Francisco J. Marques disse, no programa 'Universo Porto da Bancada', no Porto Canal, que a conversa de Nuno Cabral foi com um Miguel Duarte, afirmando o dirigente portista ser este um pseudónimo usado por Bruno Paixão.

"No dia 9 de março de 2014, às 20:47, o Nuno Cabral, conhecido como Eva Mendes e na altura delegado da Liga, envia um mail ao Paulo Gonçalves que diz assim: 'Caro doutor' e anexa um 'print screen' de Facebook, em que consta uma conversa com Miguel Duarte. Bruno Miguel Duarte Paixão, mais conhecido por Bruno Paixão.
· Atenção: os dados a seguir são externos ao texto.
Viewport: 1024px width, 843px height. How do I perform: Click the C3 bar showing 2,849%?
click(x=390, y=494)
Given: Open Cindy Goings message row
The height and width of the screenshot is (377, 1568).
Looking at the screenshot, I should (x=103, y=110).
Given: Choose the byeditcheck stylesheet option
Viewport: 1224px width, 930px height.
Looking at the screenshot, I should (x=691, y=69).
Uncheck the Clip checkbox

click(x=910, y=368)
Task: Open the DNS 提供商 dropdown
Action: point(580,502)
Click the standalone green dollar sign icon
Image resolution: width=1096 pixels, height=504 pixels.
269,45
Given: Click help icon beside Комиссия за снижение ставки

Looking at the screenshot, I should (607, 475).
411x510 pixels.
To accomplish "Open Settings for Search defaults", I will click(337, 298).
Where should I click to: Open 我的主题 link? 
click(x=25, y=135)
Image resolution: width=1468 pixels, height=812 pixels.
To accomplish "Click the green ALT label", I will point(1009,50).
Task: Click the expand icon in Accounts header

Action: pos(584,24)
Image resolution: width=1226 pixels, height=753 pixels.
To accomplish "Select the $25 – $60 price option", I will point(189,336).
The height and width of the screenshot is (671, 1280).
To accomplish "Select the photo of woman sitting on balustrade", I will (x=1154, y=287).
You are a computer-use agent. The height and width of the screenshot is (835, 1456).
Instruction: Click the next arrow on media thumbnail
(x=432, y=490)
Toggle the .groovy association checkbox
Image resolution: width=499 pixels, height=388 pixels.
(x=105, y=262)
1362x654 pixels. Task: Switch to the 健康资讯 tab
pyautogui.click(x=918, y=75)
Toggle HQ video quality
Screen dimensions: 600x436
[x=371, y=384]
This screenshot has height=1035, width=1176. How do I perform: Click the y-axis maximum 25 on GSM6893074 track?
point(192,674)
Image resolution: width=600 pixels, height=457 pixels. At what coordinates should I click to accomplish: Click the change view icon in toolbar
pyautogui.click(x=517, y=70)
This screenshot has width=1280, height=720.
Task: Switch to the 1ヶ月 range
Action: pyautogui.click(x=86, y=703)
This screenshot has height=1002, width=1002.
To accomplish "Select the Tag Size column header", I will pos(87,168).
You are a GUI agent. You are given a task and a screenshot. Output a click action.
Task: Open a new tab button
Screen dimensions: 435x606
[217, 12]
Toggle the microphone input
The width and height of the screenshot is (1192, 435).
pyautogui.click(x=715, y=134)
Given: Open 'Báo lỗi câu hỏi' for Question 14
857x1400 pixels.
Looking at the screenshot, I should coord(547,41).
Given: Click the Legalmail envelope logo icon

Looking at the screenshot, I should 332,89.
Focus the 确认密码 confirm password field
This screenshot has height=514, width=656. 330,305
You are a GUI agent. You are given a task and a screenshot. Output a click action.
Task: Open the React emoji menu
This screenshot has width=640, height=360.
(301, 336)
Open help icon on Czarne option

Porque é que o árbitro Bruno Paixão tinha um Facebook no qual se chamava Miguel Duarte para falar com Nuno Cabral?", questionou o dirigente portista no programa.

O diretor de comunicação do FC Porto acrescenta: "E porque é que Paixão está em grande diálogo com ele para Nuno Cabral enviar a informação para o Benfica, para Paulo Gonçalves? Acabámos de estabelecer mais um árbitro com ligação ao Benfica através de um intermediário, Nuno Cabral, e Paixão usava um pseudónimo."

O diretor de comunicação dos 'dragões' apelidou a situação de vergonhosa e exigiu explicações para mais um caso em que considera haver ligação de árbitros ao Benfica.